1. Background, a. Facts. After an evidentiary hearing, the motion judge made the following findings of fact.1 At approximately 11:30 p.m. on April 11, 1999, a resident of an apartment building at 425 West Elm Street in Brockton dialed 911 to alert the Brockton police to a break-in in progress at that address. The caller reported that two Hispanic males, one wearing a bulky jacket and the other carrying a large bag, were trying to break into the building through a front window. Officers Antonio Randolph and James Coady arrived at the scene within minutes, but saw no one in front of the building. They were familiar with the building (a three-story apartment building with four or five apartments on each floor) and its vicinity, and knew that the Brockton police had responded to numerous calls from that area for a variety of offenses, including violent offenses and weapons-related offenses. The officers gained access to the building and headed up the stairway. On the second floor near the stairway, they saw a gym bag, which they thought might be the bag referenced in the caller’s description. Officer Randolph then spotted the defendant, a large Hispanic male, seated on the stairway between the second and third floors. The defendant had a backpack on his back.
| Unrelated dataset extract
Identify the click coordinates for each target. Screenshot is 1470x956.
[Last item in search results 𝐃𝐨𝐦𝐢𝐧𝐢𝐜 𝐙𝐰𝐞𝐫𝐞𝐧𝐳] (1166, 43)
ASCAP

Officer Randolph ordered the defendant to stand up, whereupon Officer Randolph removed the backpack and handed it to Officer Coady. The backpack was made of soft material, with one main compartment zippered shut. The backpack and its contents weighed approximately six pounds. It was evident that the pack contained heavy objects. The motion judge found that “anyone could tell just by holding the backpack that there was *64something heavy and hard inside.” After handing the pack to Officer Coady, Officer Randolph proceeded to frisk the defendant, and felt no potential weapons on his person. He asked the defendant for some identification, to which the defendant responded that he did not have any, but the defendant volunteered that he was a police officer in Puerto Rico. Officer Randolph again asked the defendant for identification, adding that a police officer should have some identification. The defendant then said that his identification was in the backpack, and pointed at the backpack, which was still held by Officer Coady.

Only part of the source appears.